CA Financial Privacy Bill Passes First Legislative Test

Posted on by Chief Marketer Staff

A bill giving Californians some of the toughest financial privacy protections in the nation passed its first legislative test Tuesday when it was approved 10-5 by the State Assembly’s Judiciary Committee. It now goes to the Assembly Banking Committee for action.

The bill, The Consumer Financial Privacy Act (AB-1707), was sponsored by Judiciary Committee Chairwoman Sheila Kuehl. It requires that banks and other financial institutions in California obtain a customer’s written authorization each time they propose to share personal information with affiliated or unaffiliated third parties regardless of the purpose.

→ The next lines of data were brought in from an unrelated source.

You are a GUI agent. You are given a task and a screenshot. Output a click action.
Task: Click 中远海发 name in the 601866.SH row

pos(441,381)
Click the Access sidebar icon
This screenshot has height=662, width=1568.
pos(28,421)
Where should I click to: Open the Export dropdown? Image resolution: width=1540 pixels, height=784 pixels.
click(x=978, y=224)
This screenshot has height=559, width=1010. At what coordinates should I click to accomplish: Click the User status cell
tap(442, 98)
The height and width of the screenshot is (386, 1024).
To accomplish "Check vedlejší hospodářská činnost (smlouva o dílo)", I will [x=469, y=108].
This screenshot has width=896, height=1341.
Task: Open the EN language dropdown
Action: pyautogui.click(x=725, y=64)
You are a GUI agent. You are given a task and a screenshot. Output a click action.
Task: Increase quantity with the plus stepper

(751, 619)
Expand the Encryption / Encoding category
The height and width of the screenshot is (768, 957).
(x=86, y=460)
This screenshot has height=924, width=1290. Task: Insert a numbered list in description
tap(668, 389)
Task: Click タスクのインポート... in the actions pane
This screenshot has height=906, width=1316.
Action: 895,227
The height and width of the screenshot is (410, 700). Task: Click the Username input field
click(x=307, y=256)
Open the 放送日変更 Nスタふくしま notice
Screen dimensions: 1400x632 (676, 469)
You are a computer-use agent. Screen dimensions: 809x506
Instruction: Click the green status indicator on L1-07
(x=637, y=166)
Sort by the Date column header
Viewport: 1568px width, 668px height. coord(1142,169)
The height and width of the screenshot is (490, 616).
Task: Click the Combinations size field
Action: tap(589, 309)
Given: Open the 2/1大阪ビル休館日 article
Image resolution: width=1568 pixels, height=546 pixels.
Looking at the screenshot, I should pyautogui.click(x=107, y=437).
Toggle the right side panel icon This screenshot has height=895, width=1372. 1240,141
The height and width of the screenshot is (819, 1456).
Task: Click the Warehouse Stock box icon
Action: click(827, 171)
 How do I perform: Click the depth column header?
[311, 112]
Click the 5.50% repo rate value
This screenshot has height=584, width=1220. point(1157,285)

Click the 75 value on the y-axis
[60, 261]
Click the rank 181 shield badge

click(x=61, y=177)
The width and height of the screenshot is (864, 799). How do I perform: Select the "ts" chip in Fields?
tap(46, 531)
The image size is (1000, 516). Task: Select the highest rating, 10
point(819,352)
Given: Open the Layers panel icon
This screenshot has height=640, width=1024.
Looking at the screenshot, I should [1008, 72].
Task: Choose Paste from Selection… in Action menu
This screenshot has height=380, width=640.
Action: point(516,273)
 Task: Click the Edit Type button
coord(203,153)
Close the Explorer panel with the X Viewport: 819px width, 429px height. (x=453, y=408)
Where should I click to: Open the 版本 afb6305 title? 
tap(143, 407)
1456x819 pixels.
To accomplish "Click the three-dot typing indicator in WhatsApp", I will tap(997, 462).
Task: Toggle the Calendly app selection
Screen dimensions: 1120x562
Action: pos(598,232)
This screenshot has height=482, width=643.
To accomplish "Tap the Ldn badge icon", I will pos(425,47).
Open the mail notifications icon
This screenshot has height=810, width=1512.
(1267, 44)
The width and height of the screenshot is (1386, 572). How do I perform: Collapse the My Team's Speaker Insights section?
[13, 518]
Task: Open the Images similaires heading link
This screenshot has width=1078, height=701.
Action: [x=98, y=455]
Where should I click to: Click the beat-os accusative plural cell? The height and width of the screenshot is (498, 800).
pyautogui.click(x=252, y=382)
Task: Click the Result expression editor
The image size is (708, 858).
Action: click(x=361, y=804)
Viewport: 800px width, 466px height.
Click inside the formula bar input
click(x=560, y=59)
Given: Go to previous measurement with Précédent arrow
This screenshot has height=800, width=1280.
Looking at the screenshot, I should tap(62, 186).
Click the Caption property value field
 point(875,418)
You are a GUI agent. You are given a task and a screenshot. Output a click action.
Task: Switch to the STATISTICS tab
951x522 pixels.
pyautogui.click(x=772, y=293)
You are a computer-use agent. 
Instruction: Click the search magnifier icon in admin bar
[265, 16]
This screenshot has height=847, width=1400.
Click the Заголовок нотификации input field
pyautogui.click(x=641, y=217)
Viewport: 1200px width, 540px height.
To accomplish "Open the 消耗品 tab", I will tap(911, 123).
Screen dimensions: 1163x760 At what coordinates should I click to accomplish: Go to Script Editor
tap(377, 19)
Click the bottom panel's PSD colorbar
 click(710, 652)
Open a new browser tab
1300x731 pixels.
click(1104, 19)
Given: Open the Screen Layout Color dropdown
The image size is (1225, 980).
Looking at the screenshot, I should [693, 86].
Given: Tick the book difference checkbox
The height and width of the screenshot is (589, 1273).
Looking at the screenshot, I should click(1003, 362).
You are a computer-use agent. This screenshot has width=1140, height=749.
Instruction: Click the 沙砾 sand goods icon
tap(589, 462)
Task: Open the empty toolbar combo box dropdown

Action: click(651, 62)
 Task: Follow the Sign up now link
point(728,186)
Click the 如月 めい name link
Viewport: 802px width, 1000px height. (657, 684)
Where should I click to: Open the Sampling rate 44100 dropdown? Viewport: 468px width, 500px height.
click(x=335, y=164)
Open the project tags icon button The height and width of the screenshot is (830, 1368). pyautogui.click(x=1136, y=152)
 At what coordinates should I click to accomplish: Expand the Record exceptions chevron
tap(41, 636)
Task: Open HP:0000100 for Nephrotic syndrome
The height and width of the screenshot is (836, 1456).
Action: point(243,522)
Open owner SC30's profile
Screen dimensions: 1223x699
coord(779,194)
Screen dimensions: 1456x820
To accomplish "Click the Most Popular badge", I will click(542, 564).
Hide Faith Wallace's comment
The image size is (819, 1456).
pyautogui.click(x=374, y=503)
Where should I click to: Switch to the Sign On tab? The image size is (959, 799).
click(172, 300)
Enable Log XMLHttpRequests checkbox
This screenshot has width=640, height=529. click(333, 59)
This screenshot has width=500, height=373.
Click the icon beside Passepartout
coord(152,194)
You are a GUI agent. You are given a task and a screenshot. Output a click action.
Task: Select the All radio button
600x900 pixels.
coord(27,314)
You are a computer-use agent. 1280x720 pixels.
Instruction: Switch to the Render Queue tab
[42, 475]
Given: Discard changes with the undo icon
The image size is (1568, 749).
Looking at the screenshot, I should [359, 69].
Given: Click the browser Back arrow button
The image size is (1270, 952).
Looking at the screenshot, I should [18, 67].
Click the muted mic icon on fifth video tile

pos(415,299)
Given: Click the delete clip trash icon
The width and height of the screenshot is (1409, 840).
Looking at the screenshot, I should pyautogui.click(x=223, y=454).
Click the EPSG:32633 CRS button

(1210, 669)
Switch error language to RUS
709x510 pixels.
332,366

In order to get that permission, the financial institutions would be required to tell their customers what information they have about them, how they obtained it, the identity of the person or organization seeking their personal information and what they intend to do with it.

The law would allow disclosure of private, personal information for the servicing of a customer’s account, as well as credit reporting agencies and, when required, to law enforcement authorities in connection with child support enforcement and criminal investigative purpose.

Additionally, it gives individuals and the state permission to sue any institution making unauthorized disclosures, subjecting them to civil penalties ranging from $2,500 to $250,000 for each violation.

The Consumer Financial Privacy Act is one of three financial privacy bills California lawmakers are considering. Kuehl’s bill and those sponsored by State Senators Jackie Speier and Tim Leslie propose would exceed the minimum privacy provisions in the Financial Services Modernization Act (FSMA).

The FSMA permits banks, other financial institutions and insurance companies to merge and offer consumers an array of competing products, but limits their use and dissemination of personal financial data without authorization.

The Federal Trade Commission and the Federal Reserve Board and several other federal agencies are slated to publish their final rules and regulations implementing the act by mid-May.

Mary Abrams, vice president, information policy and privacy for credit reporting agency Experian, said action by lawmakers in California and other states to adopt their own financial privacy rules was “premature” until they’ve seen if and where there are any gaps in the federal rules that need to be plugged.

He also criticized the opt-in provision in Kuehl’s bill, saying that it could “have an affect on the quality of products consumers see in the marketplace and their ability to get products that are customized for their needs.